* Selected excerpt:

────────

[postgis-users] How/where does postgis hook a callback to free cached geos structures?

Paul Ramsey pramsey at opengeo.org
Sun Apr 21 20:50:05 PDT 2013


The only reason to go to all the trouble Mark and I did to ensure
memory cleaning is because we didn't have control of the libraries we
were using. You on the other hand, can easily enough just #define
malloc palloc and be done with the problem, since you're working
inside postgresql/postgis from the start.

Some libraries (libxml) actually let you over-ride the allocators in
an initializer. Other's don't. C'est la vie. I don't think we actually
use libxml's memory hooks though. Wonder if we have memory leaks in
those functions...

P.

On Sun, Apr 21, 2013 at 8:27 PM, Stephen Woodbridge
<woodbri at swoodbridge.com> wrote:
> On 4/21/2013 4:37 PM, Mark Cave-Ayland wrote:
>>
>> On 21/04/13 20:03, Stephen Woodbridge wrote:
>>
>>> Hi Mark,
>>>
>>> I'm trying to rewrite the wrappers for the pagc address standardizer
>>> such that I can create and cache the standardizer obj in a per query
>>> cache. I think the following code modeled after GetGeomCache will do
>>> what I need. The problem I'm having is that I need to somehow hook the
>>> query shutdown code with a callback that will allow me to free the
>>> standardizer.
>>>
>>>
>>> void FreeStdCache(StdCache * cache)
>>> {
>>> // free the cached objects
>>> }
>>>
>>> StdCache *GetStdCache(FunctionCallInfoData *fcinfo)
>>> {
>>> MemoryContext old_context;
>>> StdCache *cache = fcinfo->flinfo->fn_extra;
>>> if (! cache) {
>>> old_context = MemoryContextSwitchTo(fcinfo->flinfo->fn_mcxt);
>>> cache = palloc(sizeof(StdCache));
>>> MemoryContextSwitchTo(old_context);
>>> cache->std = std_init();
>>> fcinfo->flinfo->fn_extra = cache;
>>>
>>> // ########## not sure how to do the following #############
>>> ExprContext *econtext = ?????;
>>> RegisterExprContextCallback(econtext, FreeStdCache, cache);
>>> }
>>> return cache;
>>> }
>>>
>>> So my function is not an SRF. I would get called like:
>>>
>>> select * from standardize_address(
>>> 'lexicon', 'gazeteer', 'rules',
>>> '123 main st', 'boston ma 02001');
>>>
>>> as a single request where we would construct the standardizer and then
>>> free it. But in a query like the following, we would construct it, cache
>>> it for each record, and free is when query shutdowns.

────────

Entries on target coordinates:
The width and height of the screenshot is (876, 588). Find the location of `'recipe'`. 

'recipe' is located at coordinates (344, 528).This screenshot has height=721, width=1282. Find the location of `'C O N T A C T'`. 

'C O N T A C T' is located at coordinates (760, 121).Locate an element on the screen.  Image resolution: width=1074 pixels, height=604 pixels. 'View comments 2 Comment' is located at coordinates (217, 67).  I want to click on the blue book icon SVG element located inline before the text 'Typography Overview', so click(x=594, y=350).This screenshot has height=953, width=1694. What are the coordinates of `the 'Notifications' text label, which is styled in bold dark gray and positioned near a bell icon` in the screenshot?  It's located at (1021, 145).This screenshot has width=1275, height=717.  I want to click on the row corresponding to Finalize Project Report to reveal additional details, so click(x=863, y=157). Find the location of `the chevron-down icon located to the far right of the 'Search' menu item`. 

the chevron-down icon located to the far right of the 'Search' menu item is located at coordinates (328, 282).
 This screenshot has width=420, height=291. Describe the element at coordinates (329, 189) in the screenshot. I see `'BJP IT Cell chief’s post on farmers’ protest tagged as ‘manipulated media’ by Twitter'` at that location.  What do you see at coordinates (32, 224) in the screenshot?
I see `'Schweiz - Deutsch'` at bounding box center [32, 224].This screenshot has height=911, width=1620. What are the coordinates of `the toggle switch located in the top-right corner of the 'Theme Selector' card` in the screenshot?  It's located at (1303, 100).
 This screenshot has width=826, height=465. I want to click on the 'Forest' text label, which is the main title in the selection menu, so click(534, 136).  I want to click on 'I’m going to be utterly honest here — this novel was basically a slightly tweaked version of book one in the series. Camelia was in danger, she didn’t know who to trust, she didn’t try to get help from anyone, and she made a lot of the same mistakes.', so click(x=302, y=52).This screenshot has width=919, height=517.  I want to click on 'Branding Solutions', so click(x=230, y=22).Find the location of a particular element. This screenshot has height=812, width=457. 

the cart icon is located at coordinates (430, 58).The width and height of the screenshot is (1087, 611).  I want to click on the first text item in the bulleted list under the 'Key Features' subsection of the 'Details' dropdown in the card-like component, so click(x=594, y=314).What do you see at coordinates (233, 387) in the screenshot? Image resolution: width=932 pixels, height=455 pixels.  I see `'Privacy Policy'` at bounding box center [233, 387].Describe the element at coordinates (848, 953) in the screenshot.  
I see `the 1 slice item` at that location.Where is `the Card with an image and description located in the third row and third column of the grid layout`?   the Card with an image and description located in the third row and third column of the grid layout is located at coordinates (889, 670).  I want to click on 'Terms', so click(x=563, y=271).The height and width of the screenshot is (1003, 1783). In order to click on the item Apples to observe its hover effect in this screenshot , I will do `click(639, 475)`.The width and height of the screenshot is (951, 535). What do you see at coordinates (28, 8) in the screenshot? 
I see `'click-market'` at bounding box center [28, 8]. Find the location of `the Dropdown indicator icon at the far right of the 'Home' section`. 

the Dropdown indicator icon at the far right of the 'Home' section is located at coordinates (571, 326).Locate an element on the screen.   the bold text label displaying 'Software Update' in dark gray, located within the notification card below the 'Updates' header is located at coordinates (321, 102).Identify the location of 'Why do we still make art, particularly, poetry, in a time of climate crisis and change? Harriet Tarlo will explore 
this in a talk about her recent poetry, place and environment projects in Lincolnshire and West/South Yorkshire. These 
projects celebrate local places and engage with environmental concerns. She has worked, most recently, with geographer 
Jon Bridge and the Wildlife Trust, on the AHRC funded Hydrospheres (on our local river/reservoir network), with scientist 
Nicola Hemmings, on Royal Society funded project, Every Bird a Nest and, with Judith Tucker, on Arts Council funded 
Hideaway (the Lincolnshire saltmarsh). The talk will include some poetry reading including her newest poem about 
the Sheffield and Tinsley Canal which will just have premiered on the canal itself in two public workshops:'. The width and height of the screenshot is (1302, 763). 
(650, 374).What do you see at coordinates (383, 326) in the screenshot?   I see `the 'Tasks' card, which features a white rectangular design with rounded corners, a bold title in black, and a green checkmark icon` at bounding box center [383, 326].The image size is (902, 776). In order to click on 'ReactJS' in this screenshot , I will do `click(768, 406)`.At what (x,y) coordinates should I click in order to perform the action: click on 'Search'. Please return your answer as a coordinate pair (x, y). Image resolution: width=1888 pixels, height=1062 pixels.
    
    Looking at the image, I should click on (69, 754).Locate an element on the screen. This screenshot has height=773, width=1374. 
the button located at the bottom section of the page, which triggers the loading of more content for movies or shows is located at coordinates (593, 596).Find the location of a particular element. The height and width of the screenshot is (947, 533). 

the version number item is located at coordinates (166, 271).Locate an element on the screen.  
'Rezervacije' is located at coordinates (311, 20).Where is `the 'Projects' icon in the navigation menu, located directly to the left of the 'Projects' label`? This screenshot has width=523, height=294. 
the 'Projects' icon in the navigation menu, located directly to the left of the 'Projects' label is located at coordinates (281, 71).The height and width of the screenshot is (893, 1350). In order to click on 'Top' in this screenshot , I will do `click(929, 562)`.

────────

* Problem set:
1. Translate this sentence from the postgis-users thread into German: "I don't think we actually use libxml's memory hooks though."
2. Transcribe everything in the postgis-users thread from "Some libraries (libxml)" down to "those functions...".
The material above stands apart from the postgis-users thread.

* Written responses:
1. Ich glaube allerdings nicht, dass wir die Speicher-Hooks von libxml tatsächlich verwenden.

2.
Some libraries (libxml) actually let you over-ride the allocators in
an initializer. Other's don't. C'est la vie. I don't think we actually
use libxml's memory hooks though. Wonder if we have memory leaks in
those functions...